Aziz Arif, yemek masasına iPad'le oturup bir de üzerine Roblox'ta oynadığı oyunu açıp, bir şeyi kovalamaya ve bir şeyden kaçmaya başlayınca, babası dayanamadı ve başladı anlatmaya...

"Bak Azi senin beş duyun var. Görme, duyma, tatma, dokunma ve koklama.
Bu duyularla içine aldıkların hep güzel, iyi ve sağlıklı olmalı. Gözünden içeri girenlerin güzel ve faydalı olması lazım.
Güzel filmler, güzel kitaplar, güzel nesneler, doğanın güzellikleri...Duyduklarımız güzel ve ilginç olmalı.
Güzel müzikler, güzel sözler, doğa sesleri, sessizlik...

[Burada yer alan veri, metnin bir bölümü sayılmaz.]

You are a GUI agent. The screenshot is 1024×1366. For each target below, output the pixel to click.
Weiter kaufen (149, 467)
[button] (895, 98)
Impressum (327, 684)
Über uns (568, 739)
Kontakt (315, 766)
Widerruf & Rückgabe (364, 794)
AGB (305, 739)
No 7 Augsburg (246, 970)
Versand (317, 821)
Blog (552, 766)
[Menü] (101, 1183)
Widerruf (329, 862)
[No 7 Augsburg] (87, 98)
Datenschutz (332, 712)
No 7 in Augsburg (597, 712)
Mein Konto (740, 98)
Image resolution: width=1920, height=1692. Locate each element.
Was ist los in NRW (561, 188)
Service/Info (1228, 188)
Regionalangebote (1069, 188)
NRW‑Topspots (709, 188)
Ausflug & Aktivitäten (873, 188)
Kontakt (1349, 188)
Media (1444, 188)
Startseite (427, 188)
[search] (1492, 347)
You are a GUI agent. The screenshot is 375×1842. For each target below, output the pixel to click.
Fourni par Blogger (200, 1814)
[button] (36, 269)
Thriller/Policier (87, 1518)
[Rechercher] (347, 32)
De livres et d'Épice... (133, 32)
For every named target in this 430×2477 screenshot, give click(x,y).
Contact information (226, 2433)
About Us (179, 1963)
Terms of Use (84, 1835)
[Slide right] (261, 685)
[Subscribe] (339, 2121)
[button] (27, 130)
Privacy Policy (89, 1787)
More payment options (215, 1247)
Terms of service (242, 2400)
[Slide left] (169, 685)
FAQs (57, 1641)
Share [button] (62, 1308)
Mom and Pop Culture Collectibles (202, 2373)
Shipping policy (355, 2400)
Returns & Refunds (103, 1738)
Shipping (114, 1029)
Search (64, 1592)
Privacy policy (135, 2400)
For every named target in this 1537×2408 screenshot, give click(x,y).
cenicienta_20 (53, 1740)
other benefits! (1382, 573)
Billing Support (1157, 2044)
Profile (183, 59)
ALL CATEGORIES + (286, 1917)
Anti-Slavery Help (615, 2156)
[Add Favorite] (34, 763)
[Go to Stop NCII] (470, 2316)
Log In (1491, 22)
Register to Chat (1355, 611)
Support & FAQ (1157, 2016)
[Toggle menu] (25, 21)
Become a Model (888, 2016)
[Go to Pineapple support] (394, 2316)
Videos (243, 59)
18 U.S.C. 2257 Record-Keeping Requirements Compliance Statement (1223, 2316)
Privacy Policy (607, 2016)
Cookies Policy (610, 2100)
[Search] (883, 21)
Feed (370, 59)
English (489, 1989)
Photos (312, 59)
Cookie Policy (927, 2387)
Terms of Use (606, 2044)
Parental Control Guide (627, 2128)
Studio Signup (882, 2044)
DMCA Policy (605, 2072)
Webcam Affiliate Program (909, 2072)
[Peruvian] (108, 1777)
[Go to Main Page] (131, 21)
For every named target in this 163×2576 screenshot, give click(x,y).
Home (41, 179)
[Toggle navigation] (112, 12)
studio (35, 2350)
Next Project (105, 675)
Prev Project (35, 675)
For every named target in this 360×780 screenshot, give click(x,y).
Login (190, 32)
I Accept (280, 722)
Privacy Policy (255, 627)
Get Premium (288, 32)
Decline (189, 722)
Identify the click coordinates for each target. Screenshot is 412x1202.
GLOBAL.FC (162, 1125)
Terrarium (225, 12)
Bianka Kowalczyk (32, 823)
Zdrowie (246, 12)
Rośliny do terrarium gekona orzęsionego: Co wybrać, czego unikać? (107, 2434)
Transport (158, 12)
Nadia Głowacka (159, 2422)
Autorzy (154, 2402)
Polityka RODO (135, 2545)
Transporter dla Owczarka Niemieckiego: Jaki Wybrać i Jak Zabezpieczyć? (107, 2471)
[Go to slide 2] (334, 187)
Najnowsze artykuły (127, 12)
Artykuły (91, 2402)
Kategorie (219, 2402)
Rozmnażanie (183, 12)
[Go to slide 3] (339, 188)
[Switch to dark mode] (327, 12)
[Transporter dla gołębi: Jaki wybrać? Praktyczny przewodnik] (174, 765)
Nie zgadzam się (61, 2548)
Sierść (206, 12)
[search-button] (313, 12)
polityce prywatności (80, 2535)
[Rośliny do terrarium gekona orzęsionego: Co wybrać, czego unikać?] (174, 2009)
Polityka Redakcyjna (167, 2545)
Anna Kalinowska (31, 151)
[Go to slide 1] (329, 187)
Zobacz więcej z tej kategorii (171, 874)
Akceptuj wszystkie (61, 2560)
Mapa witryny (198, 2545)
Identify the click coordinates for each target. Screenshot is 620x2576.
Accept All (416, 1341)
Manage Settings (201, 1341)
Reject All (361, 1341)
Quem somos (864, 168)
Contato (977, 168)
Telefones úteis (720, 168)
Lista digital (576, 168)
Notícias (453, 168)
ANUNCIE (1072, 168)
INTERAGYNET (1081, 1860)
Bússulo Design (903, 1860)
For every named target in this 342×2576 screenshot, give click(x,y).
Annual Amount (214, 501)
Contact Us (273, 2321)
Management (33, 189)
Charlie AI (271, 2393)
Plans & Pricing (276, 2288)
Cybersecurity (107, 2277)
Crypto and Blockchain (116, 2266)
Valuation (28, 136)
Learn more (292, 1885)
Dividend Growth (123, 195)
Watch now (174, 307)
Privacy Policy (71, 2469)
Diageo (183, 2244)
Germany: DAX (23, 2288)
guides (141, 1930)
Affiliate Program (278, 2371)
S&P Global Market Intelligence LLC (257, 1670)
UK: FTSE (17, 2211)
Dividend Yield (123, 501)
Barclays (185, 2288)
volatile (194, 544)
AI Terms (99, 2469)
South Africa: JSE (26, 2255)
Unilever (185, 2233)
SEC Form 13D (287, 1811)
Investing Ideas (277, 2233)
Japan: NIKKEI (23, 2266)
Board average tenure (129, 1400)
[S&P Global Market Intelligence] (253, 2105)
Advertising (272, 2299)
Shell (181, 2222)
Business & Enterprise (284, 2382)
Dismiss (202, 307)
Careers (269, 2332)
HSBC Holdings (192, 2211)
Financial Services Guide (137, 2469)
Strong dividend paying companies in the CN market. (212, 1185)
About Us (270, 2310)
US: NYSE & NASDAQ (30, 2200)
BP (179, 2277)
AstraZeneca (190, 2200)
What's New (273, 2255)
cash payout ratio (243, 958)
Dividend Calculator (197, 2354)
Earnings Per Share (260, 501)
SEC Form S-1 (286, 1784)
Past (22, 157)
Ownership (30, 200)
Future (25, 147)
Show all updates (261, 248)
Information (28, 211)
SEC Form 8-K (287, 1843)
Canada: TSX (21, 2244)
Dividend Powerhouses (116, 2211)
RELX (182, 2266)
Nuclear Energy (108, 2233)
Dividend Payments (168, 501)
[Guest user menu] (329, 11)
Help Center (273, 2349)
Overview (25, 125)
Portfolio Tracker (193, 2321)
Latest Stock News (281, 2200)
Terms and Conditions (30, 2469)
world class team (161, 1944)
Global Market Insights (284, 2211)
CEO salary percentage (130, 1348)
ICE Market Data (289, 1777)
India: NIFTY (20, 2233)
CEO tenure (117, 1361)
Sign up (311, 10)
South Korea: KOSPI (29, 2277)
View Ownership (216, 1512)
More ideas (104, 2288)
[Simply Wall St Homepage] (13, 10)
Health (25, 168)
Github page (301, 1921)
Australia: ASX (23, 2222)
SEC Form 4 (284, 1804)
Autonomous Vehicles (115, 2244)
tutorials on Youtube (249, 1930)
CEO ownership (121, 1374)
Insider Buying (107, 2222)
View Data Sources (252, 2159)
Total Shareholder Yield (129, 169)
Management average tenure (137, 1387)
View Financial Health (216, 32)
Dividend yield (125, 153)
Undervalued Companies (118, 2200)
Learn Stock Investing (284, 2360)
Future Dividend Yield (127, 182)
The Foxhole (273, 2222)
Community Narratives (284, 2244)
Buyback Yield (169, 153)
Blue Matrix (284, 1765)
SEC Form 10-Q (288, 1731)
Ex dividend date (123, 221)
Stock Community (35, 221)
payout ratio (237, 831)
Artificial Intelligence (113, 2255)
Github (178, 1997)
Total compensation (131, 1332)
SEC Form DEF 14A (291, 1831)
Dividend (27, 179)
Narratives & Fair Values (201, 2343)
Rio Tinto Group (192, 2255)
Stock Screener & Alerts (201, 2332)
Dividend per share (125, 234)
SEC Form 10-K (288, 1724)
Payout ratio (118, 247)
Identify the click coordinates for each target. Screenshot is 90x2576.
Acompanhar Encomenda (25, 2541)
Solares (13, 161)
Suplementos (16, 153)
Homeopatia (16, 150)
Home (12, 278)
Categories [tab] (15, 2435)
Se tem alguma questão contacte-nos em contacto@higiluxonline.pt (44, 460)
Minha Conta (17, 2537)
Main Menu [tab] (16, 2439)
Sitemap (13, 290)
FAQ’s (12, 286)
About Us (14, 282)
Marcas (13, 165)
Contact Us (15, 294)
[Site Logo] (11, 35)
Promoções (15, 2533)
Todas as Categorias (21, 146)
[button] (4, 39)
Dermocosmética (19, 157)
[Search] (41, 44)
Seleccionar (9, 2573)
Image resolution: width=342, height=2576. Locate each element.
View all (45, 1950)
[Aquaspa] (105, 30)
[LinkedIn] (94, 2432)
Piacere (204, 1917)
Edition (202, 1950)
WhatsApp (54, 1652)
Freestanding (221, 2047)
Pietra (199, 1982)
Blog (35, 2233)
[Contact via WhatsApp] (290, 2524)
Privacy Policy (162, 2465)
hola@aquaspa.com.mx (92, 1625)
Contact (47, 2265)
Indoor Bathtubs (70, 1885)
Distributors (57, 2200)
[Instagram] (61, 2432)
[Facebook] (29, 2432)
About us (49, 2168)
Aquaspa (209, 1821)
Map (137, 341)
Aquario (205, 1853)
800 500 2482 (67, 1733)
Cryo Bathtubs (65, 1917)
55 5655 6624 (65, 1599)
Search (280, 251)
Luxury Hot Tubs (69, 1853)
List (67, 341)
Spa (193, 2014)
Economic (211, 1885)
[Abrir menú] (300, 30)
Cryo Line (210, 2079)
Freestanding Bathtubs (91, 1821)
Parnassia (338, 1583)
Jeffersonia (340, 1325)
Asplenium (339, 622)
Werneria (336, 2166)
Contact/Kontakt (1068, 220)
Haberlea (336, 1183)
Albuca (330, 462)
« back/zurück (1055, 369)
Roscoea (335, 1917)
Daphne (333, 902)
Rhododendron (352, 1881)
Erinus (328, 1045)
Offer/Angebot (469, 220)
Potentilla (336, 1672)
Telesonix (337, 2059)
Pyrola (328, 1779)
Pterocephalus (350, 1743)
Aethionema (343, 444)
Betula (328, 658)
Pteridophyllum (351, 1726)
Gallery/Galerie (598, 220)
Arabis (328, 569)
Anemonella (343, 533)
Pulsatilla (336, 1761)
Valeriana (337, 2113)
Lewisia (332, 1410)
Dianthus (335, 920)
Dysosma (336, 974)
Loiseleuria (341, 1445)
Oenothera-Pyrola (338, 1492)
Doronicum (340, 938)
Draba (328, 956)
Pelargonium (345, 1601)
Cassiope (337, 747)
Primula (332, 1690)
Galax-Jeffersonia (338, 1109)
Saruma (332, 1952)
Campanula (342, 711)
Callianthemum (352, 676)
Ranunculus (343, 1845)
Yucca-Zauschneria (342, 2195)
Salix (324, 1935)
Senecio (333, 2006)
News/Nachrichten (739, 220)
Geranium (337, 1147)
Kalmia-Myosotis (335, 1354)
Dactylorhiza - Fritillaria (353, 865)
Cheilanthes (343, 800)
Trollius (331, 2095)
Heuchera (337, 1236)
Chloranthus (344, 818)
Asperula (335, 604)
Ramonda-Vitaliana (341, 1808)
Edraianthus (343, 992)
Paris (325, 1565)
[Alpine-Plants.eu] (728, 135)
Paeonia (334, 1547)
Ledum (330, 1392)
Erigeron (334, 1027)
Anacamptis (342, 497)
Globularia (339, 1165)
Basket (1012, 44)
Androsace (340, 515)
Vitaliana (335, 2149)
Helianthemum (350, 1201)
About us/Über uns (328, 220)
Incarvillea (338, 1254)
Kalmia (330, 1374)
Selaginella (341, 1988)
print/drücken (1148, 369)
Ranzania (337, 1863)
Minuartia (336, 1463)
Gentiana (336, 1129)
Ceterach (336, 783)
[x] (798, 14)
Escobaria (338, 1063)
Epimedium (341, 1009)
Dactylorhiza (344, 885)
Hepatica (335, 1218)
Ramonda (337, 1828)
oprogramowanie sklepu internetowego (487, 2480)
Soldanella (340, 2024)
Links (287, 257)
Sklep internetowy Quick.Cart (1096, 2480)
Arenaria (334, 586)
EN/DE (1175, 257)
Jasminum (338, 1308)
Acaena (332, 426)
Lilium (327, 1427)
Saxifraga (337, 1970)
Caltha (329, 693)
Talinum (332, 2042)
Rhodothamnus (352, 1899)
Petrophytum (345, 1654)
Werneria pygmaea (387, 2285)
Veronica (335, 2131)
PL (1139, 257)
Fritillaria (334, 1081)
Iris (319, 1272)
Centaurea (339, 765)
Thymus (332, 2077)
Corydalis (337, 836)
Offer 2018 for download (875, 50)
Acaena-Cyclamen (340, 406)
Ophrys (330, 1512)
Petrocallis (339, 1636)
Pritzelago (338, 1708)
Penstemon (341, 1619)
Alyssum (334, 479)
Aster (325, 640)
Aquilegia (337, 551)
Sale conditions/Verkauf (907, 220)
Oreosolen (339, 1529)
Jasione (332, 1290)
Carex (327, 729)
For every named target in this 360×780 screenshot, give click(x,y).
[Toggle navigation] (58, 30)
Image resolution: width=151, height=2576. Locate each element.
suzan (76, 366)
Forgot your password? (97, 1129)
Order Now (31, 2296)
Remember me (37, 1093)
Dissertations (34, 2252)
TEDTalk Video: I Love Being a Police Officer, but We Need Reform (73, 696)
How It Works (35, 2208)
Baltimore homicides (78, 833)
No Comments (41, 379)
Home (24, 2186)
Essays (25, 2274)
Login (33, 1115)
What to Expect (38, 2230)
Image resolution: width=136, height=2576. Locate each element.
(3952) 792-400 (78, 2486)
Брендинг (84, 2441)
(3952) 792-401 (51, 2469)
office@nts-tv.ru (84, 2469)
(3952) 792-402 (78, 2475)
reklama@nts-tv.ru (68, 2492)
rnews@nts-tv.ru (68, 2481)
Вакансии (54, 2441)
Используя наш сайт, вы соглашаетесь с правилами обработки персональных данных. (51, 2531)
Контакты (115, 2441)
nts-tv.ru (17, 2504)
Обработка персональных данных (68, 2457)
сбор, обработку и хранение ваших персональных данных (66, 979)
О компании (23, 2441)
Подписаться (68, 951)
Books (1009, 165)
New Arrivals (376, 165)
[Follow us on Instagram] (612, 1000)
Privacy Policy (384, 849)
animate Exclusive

Burnunun aldığı kokular doğal ve güzel olmalı.
Doğadaki kokular...
Diline değenlerin tadı güzel, faydası çok olacak.
Ne kadar doğal o kadar iyi...
Derine dokunanlar sağlıklı olmalı.
Pamuk, keten...
Beş duyun ne kadar çok güzel ve faydalı şeyle buluşursa o kadar iyi. Bu oyunda bunların hiçbiri yok!
Hipnotize edici bir müzik ve bitmeyen bir kovalamaca."
Aziz Arif, bunları dikkatle dinledi.
Çizimlere baktı.
Kulak deliğinden, burun deliklerinden, gözlerinden, dilinden ve teninden ona ulaşan bir sürü şey olduğunu fark etti.
Belki de hiç böyle düşünmemişti.
Ben de hiç böyle düşünmemiştim.
Üzerinde türlü delikler ve hassas duyargalar olan etten kemikten bir varlığız.
İçimize bir sürü bilgi boca ediliyor.
Kimi kulaklardan, kimi gözlerden, kimi burundan, kimi dilden, kimi tenden.
Bunların çoğunu filtrelemeden, tartmadan, bize iyi gelip gelmediğini düşünmeden içimize kabul ediyoruz.